“一般来说不应该在后端(业务服务器)里返回 CORS 头” 是更主流、更省心的做法,理由有三点:
职责单一
业务服务器只关心业务逻辑;网关 / CDN / 反向代理层统一处理跨域、鉴权、限流、缓存等横切关注点。
避免重复
如果业务服务器已经返回了 Access-Control-Allow-Origin: *,而 CDN 又加一次,就会出现你现在看到的“双份”问题。把 CORS 集中到网关/CDN 后,只需在网关层配置一次,业务服务器完全不用关心。
方便运维
域名、端口、证书、CORS 策略等经常变动,放在网关层改一条规则即可,不需要重新部署所有业务服务。
典型做法
- Nginx / OpenResty / Kong / Envoy / Traefik 等网关层统一加 CORS 头。
- Cloudflare / AWS CloudFront / Azure Front Door / 阿里云 CDN 等边缘 CDN 用 Transform Rules、Edge Functions 或 Page Rules 统一加。

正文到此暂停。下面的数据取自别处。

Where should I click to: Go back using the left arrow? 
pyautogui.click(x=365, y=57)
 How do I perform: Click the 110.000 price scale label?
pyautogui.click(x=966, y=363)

- 业务服务器返回的响应里 不携带任何 CORS 头(或者只在开发环境携带,生产环境由网关覆盖)。
例外场景
- 内网微服务之间调用,不走公网,不需要 CORS。
- 某些私有化部署场景,没有统一网关,只能业务服务器自己加。
结论
除非有特殊限制,推荐把 CORS 头放在网关或 CDN 层,业务服务器保持干净。